Reproduce the listing word for word, from the line containing "The width and height of the screenshot is (1280, 720)." through the line containing "center [510, 304].", leaving out the pictures.

═════ Data for this task ═════

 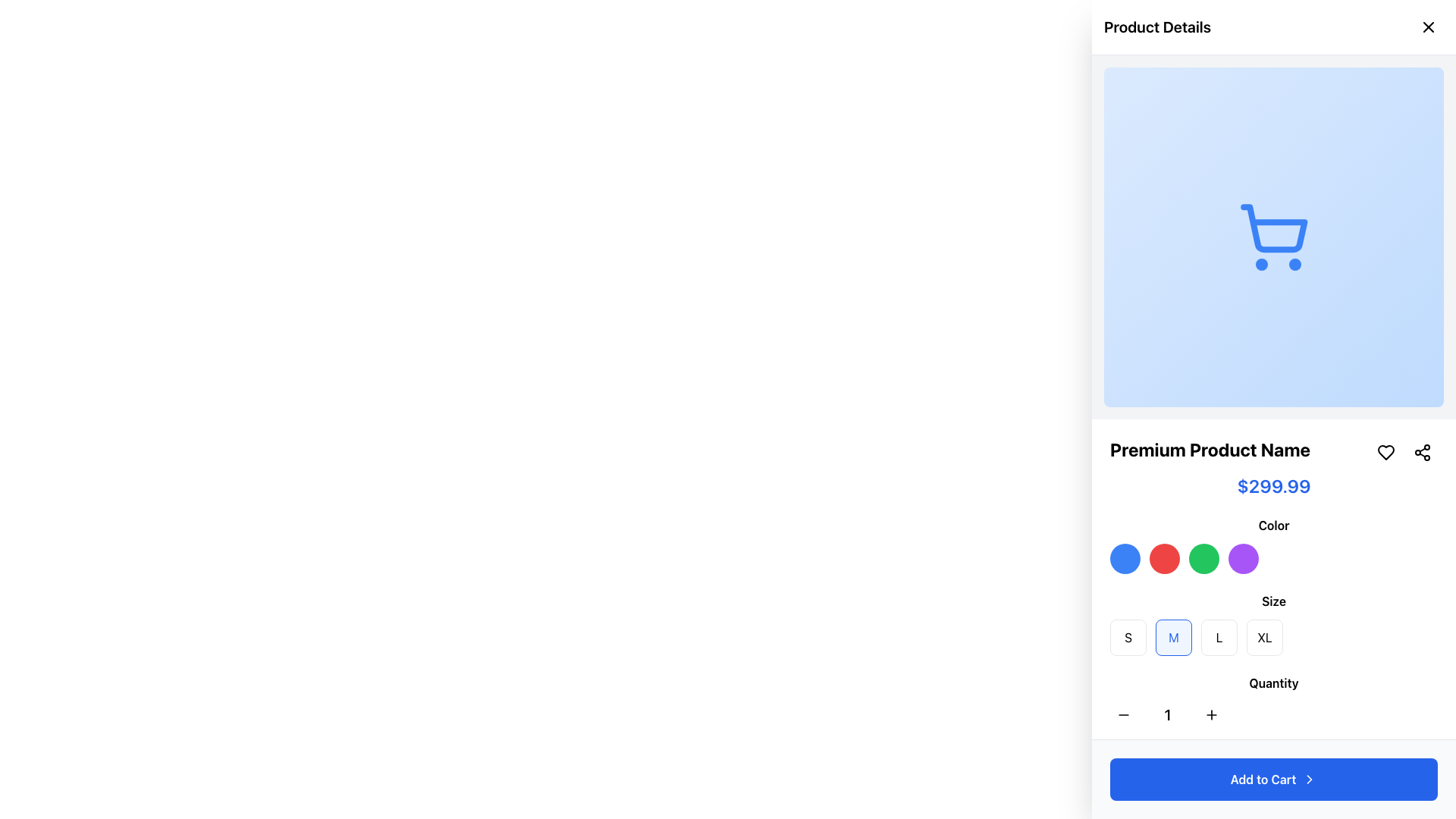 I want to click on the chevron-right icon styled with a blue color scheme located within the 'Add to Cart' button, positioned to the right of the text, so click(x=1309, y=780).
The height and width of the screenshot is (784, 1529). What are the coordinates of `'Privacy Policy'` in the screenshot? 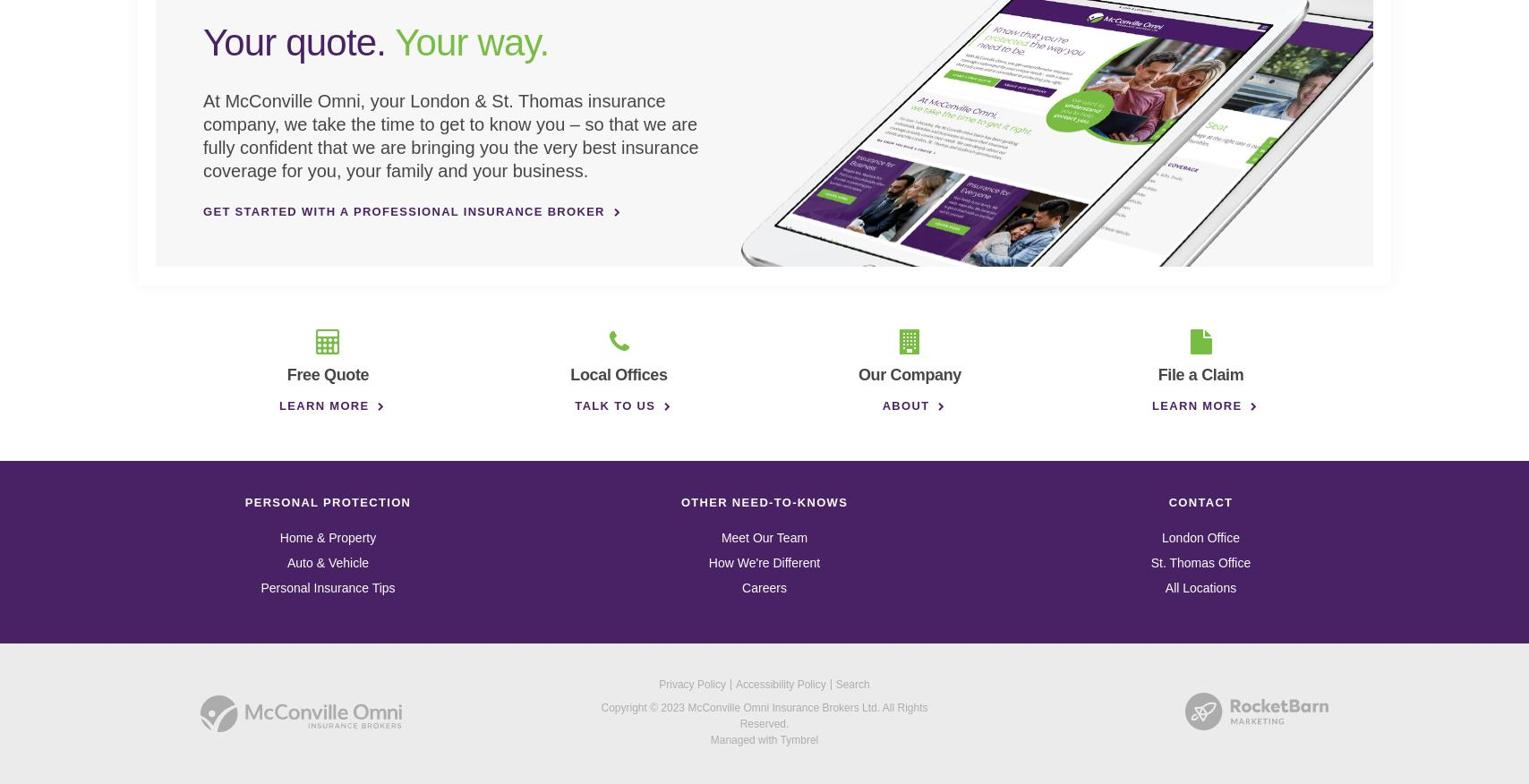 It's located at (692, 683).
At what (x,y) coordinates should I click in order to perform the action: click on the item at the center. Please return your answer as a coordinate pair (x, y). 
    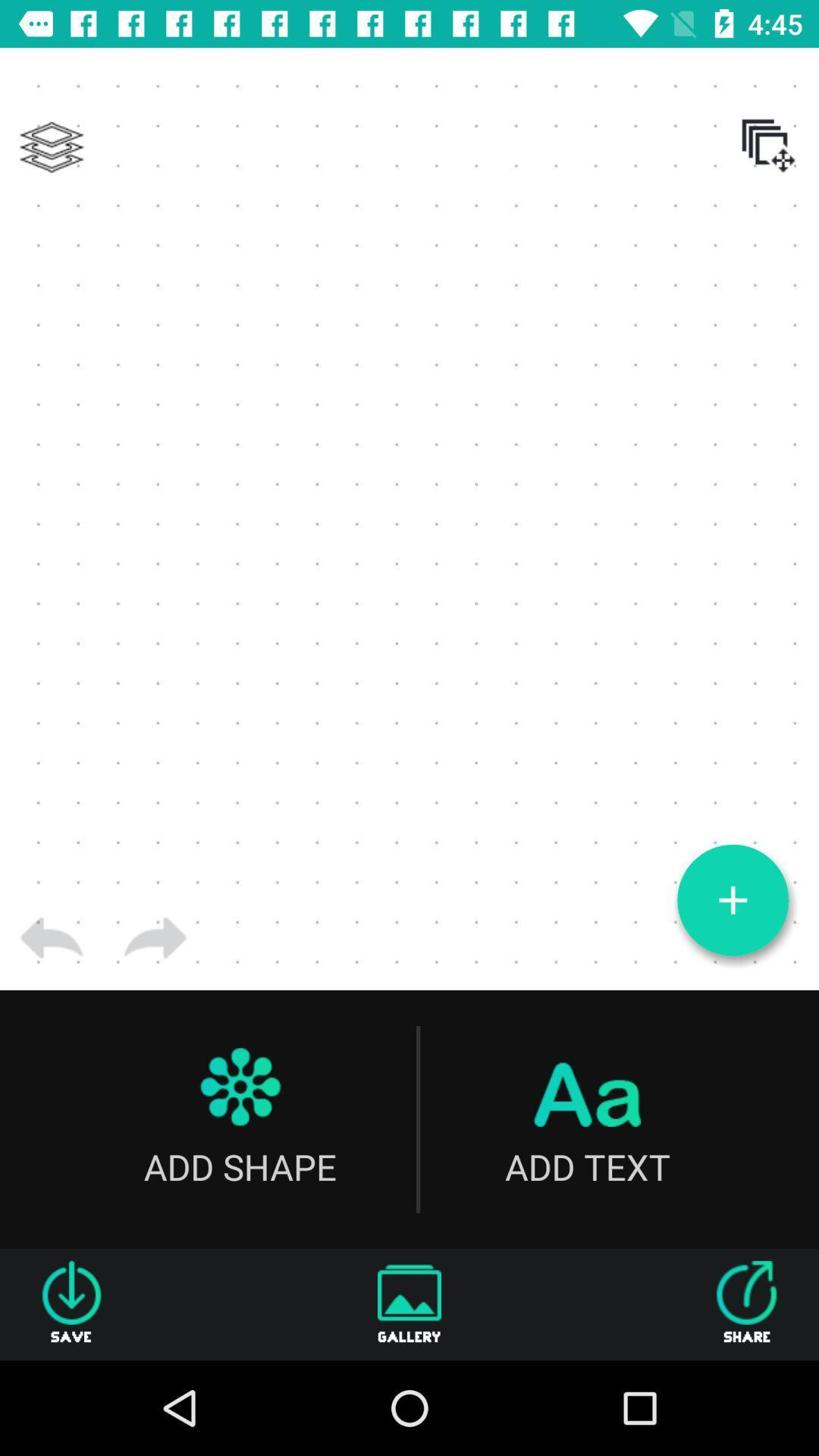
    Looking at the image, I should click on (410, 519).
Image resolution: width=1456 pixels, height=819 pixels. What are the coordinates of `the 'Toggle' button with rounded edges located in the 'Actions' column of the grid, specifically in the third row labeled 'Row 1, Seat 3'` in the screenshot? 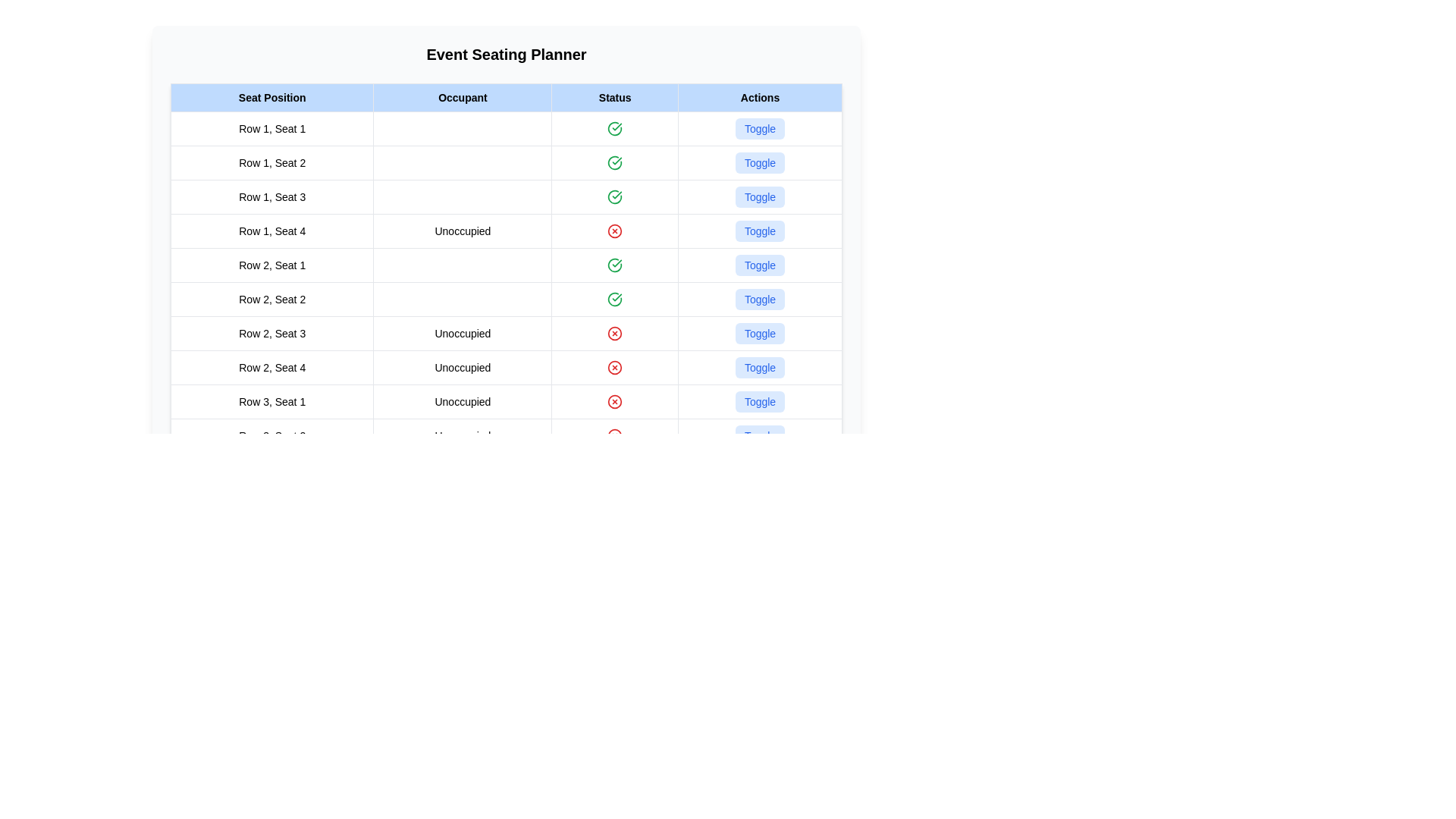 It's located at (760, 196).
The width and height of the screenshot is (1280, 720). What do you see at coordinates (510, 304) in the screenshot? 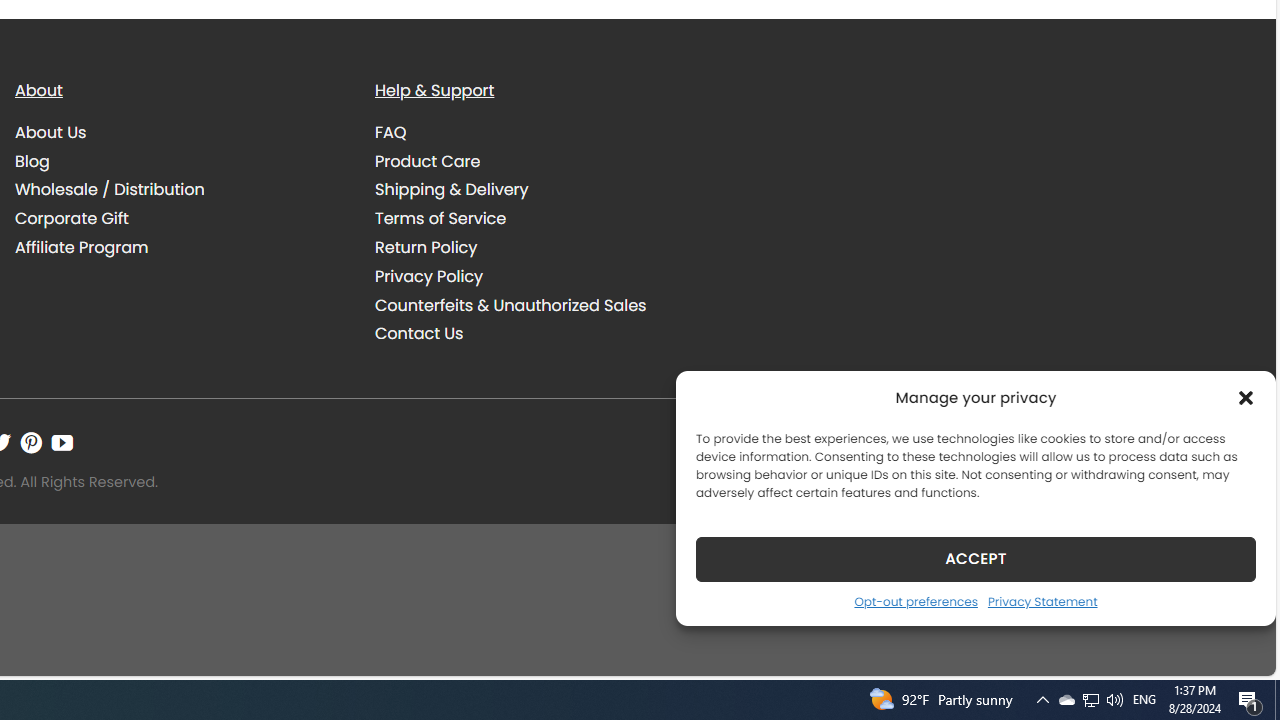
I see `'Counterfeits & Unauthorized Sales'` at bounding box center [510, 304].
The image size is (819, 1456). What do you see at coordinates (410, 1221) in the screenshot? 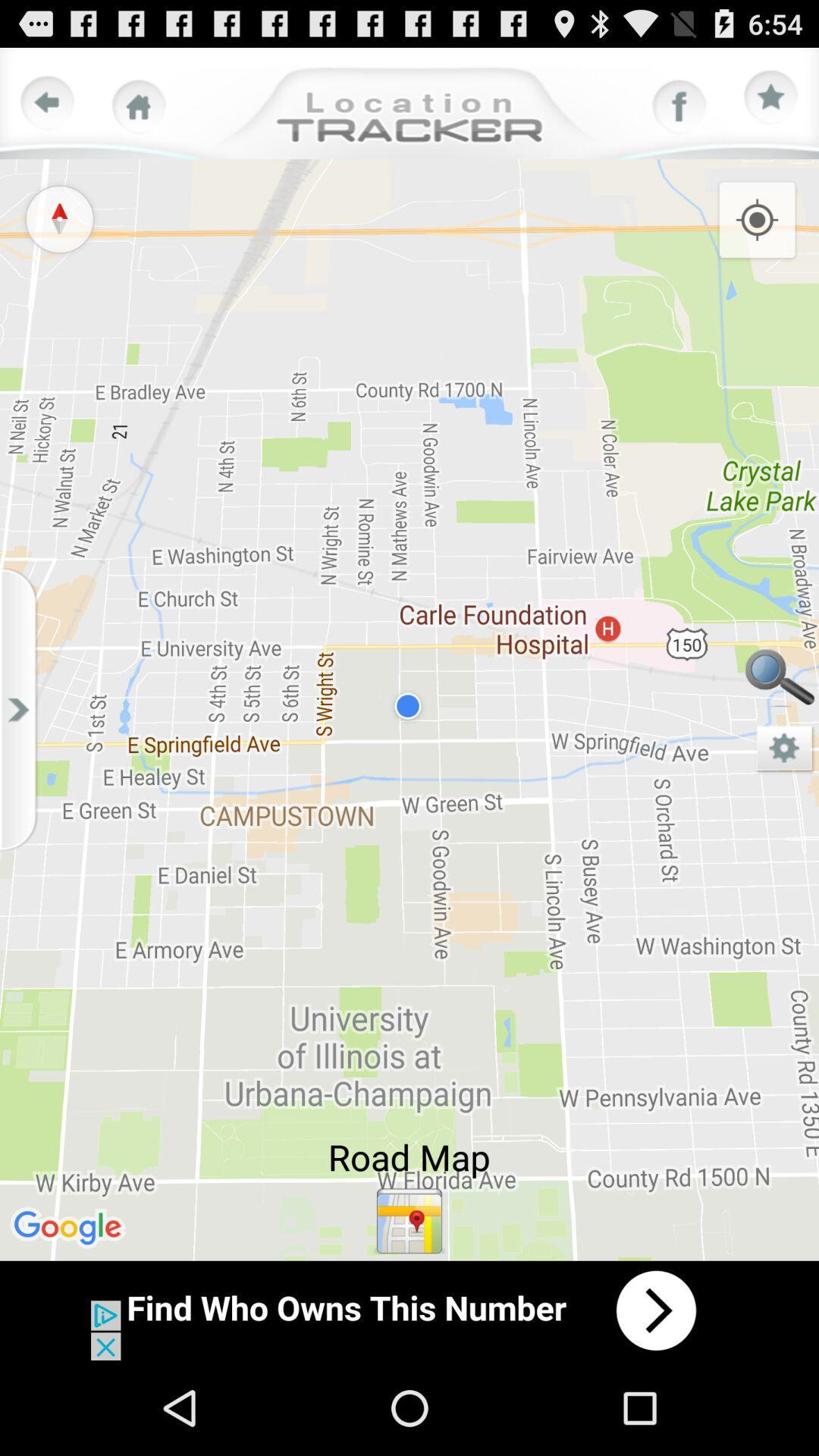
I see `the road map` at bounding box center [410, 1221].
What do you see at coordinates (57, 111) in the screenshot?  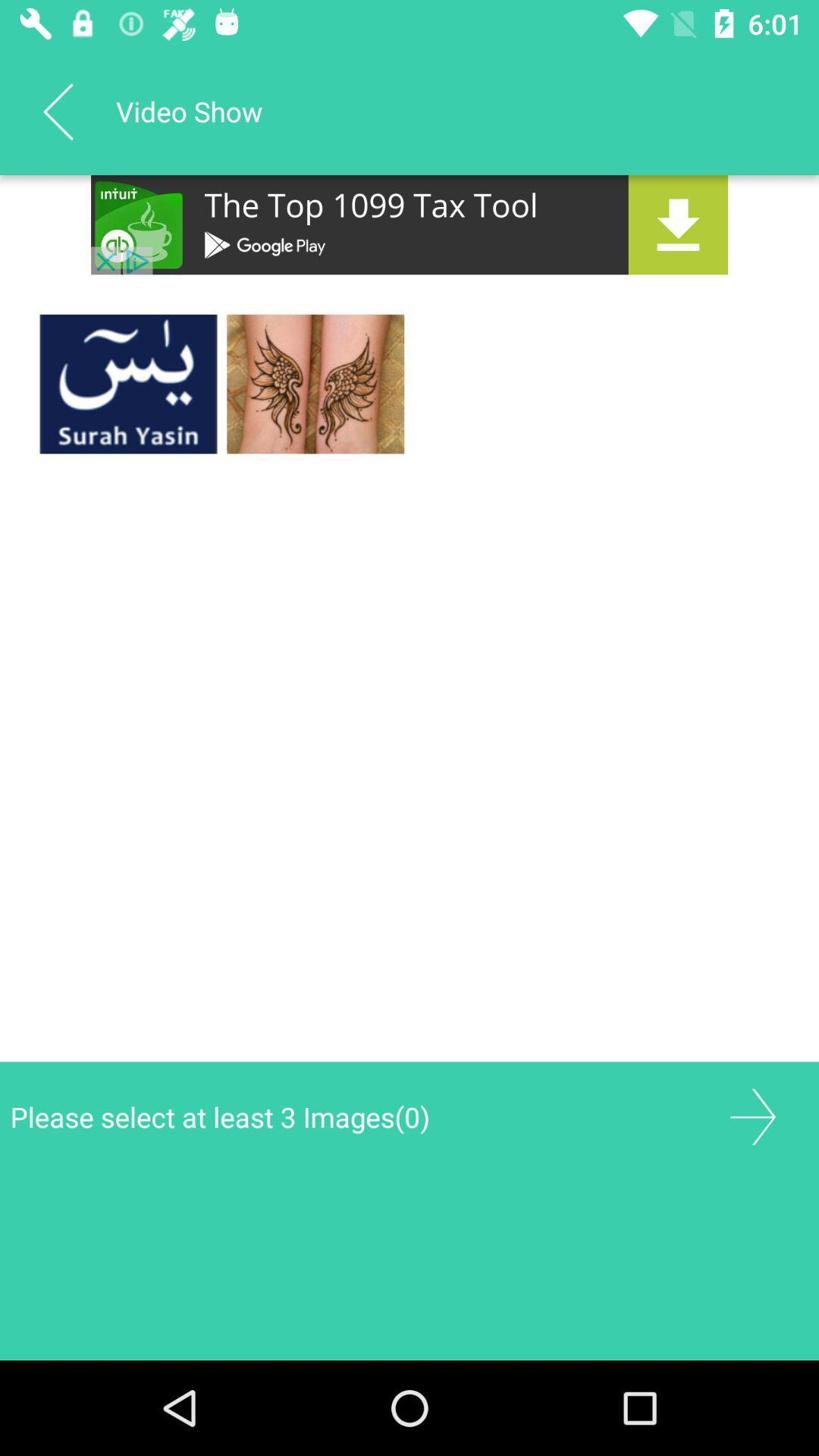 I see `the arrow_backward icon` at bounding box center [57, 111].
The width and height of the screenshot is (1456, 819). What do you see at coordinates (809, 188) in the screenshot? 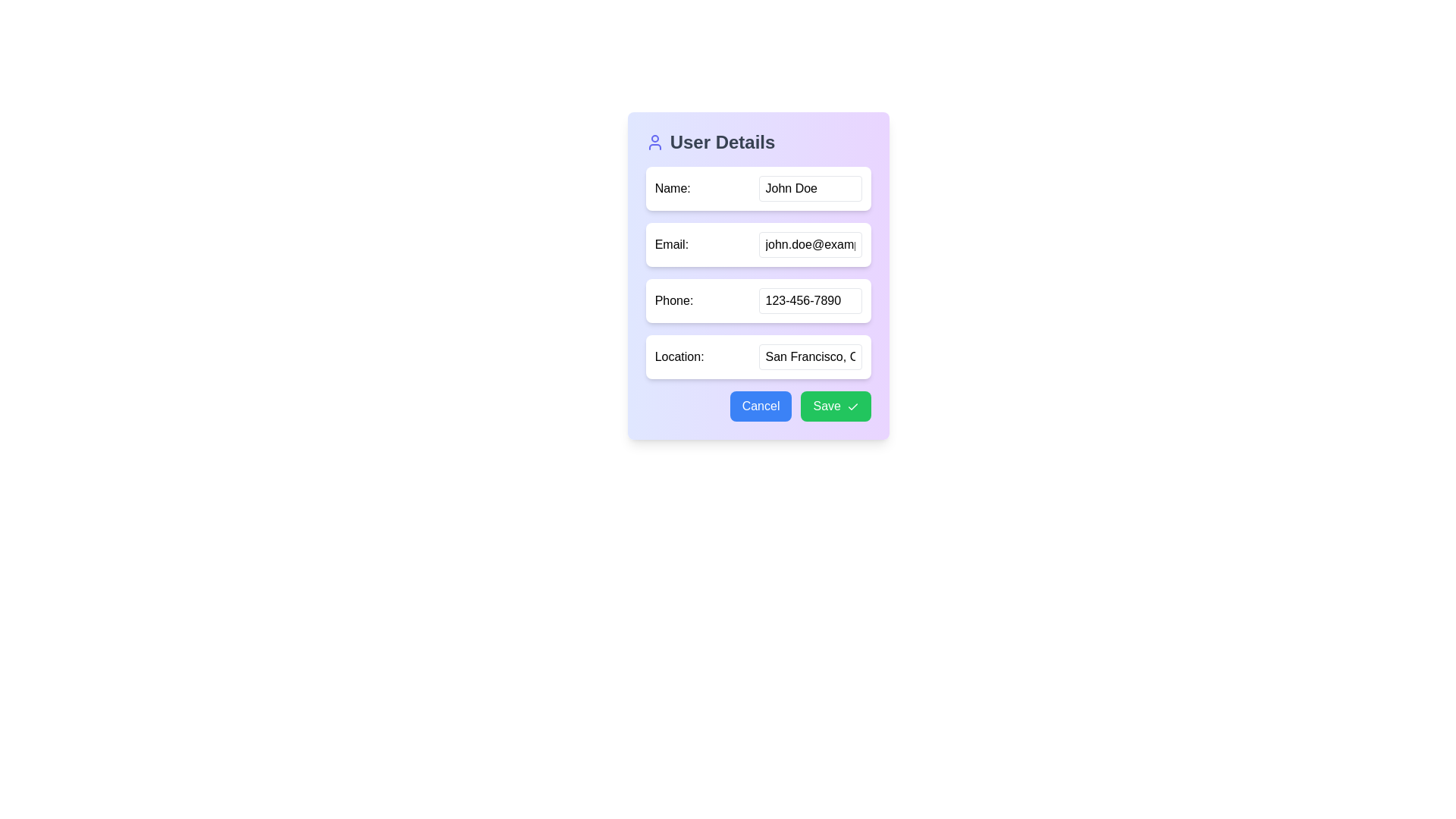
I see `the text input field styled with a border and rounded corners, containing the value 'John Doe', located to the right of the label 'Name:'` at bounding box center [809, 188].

═════

Answer to the task:
The width and height of the screenshot is (1280, 720). What do you see at coordinates (510, 304) in the screenshot? 
I see `'Counterfeits & Unauthorized Sales'` at bounding box center [510, 304].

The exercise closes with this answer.